Türkiye’de Şanlı Urfa, Antep, Kahraman Maraş gibi bölgelerde insanlar önce sel suları ile boğuştu, ondan 2 hafta sonra da acayip sıcaklarla müthiş yoğun geçecek olan yangın mevsimi başlayacaktı zaten. 

 

Ama Mayıs ayında asıl “yangın” İstanbul’un tam orta yerinde, Taksim’de, Gezi Parkı’nda meydana geldi. Yakılan naylon çadırlar hemen söndürülmüş olsa da, o yangının parlak alevi tüm Türkiye’den de dünyanın hemen her yerinden de net şekilde görüldü.

 

Taksim Meydanı Yayalaştırma Projesi için kanunsuz bir şekilde gezi parkındaki ağaçları dozerlerle kaldıran özel şirketler İstanbullulardan beklemedikleri bir tepki ile karşılaşıyor, bu sefer polisin sıktığı gazla dağılmayan insanlar parktan ayrılmayıp, parkın tam ortasına çadırlarını kuruyorlardı.



Gece baskınları ile çadırları yakılan gençlerin durumu televizyonlarda penguen belgeselleri ile otosansürlenirken, sosyal medya üzerinden olup bitenlerden ânında haberdar olan yüzbinlerce İstanbullu ve sonra da milyonlarca Türkiyeli, sokaklara iniyordu.
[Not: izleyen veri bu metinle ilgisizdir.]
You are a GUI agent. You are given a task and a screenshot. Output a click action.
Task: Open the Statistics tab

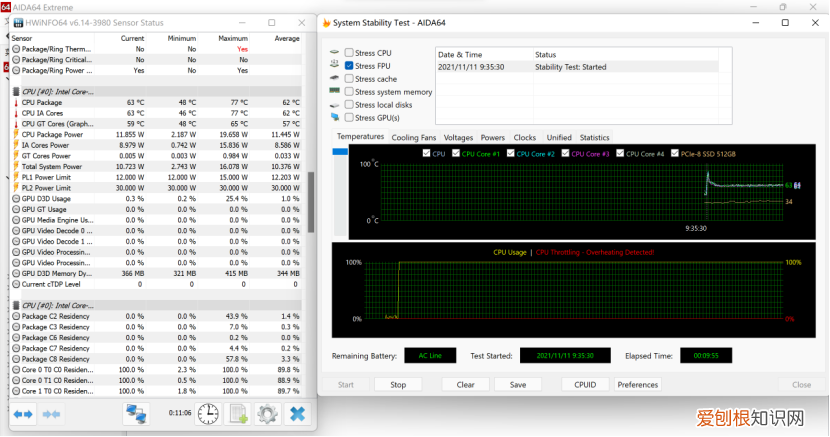pyautogui.click(x=594, y=137)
Başbakan ise bildiğini söylemeye devam ediyordu.

***

Ayın Sözü:

"Siyasi şehvetlerden birazcık arınarak, bir adım geri çekilerek daha sakin bir yerden ve gündelik hayatın ihtiyaç ve taleplerinden konuşmak gibi bir döneme ihtiyacımız var gibi görünüyor."


Araştırmacı gazeteci Bekir Ağırdır, Türkiye'de son zamanlarda yaşanan kutuplaşmaya karşı neye ihtiyaç olduğunu söylüyor. (Kaynak: Açık Radyo)


Haziran 2013

İndirmek için: mp3, 12.3 Mb.
Ne 2013 yılının Haziran ayı daha önceki Haziran aylarına benziyordu, ne de 2013 yılının Türkiye’si daha önceki Türkiye gibiydi.
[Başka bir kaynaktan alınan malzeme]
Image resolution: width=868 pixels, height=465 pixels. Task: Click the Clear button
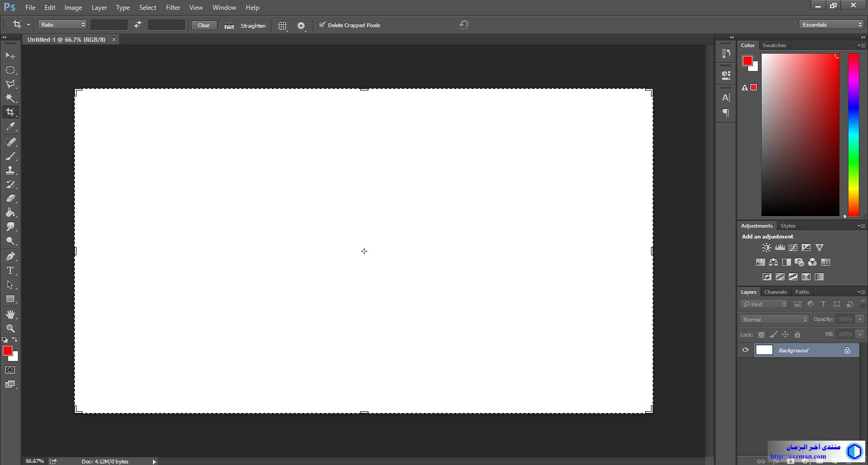point(204,25)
Mayıs ayı biterken arkasında bıraktığı sis, Haziran ayının başlangıcı ile dağılmaya başlıyor, halk kitleleri Taksim’e giriyor, parkını tekrar elde ediyordu.


Parkın elde edilmesiyle ortak değerlerin, müştereklerin, paylaşmanın ve dayanışmanın ne demek olduğu ilk kez bu kadar büyük gruplar tarafından anlaşılıyordu.

 

Beşiktaş’ta polisle alabildiğine sert çatışmalar devam ederken, tıp fakültesi öğrencileri seyyar revirler açıyor, avukatlar gözaltına alınacaklar için tavsiyelerde bulunuyor,

 

Türkiye’de en fazla gaz, sis, ses bombalarının kullanıldığı, Toma’larda sıkacak suyun kalmadığı günler içerisinde kızlı-erkekli barikatlar kuruluyordu.

Parktan ayrılan polisin ardından direnişçiler Park ve çevresini temizliyor, büyük bir kendiliğindenlik hali içinde sıcak yemekler yapılan mutfaklar, kütüphaneler, bostanlar, müzeler kuruluyor, atölye çalışmaları, konserler, danslar, sergiler ve tartışma toplantıları düzenleniyordu.

NTV, Habertürk ve CNN Türk gibi kanallar protesto edilirken, Parkta halk bir radyo, Çapul TV ve Gezi TV adında iki 'televizyon' kuruyor, 'Revoltistanbul' kanalından her eylemi canlı yayın olarak veren bir sistem kuruyor, bir de günlük gazete çıkarıyordu. Mesaj netti, medyanın kendisi mesajdı ve ana akım medya olmasa da olurdu!?

İzmir’de saçlarından tutularak sürüklenen lise öğrencileri, Ankara’da Meclis’i korumaya çağrılan ordu,  Eskişehir’de eli sopalı polis ve esnafın işbirliği, herkes tarafından görülüyordu, Antalya, Kayseri, Trabzon, Adana, Van, Sinop, Edirne… Her şehirde, her ilde isyan vardı –  Bayburt hariç.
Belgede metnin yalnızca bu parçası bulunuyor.